** Opening Available data block **

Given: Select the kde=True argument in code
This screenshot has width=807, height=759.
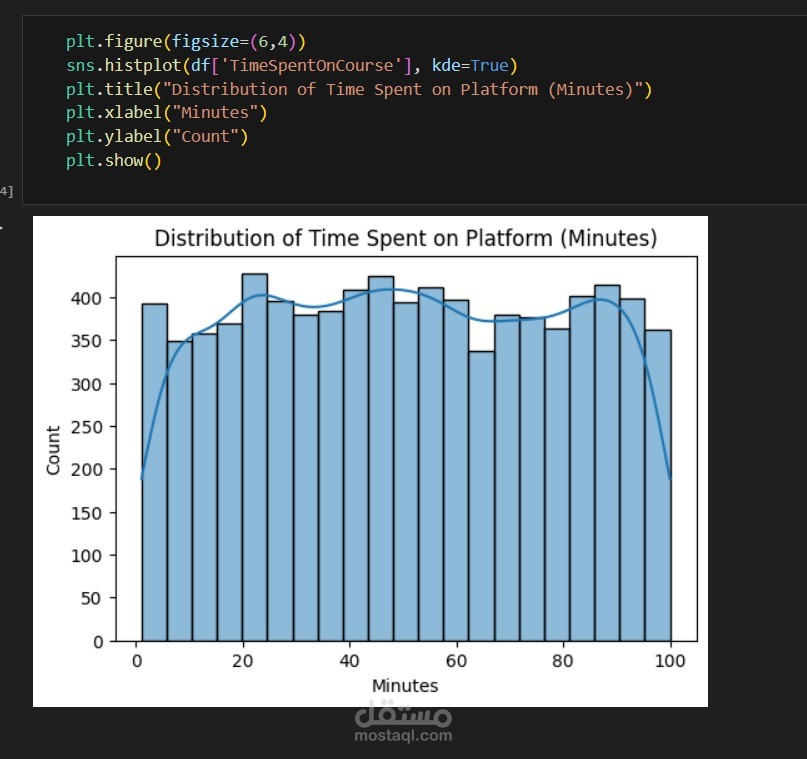Looking at the screenshot, I should point(470,65).
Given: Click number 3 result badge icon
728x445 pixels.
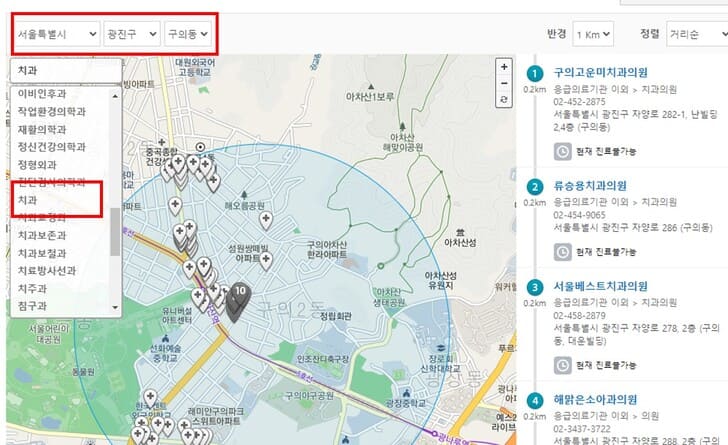Looking at the screenshot, I should [x=535, y=287].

** Closing Available data block **

• Exercise instructions:
Nothing but the lines from the one with "Given: Click number 3 result badge icon" through the end of the entries above, both included, should be set down, exactly and without pictures.

• Response:
Given: Click number 3 result badge icon
728x445 pixels.
Looking at the screenshot, I should [x=535, y=287].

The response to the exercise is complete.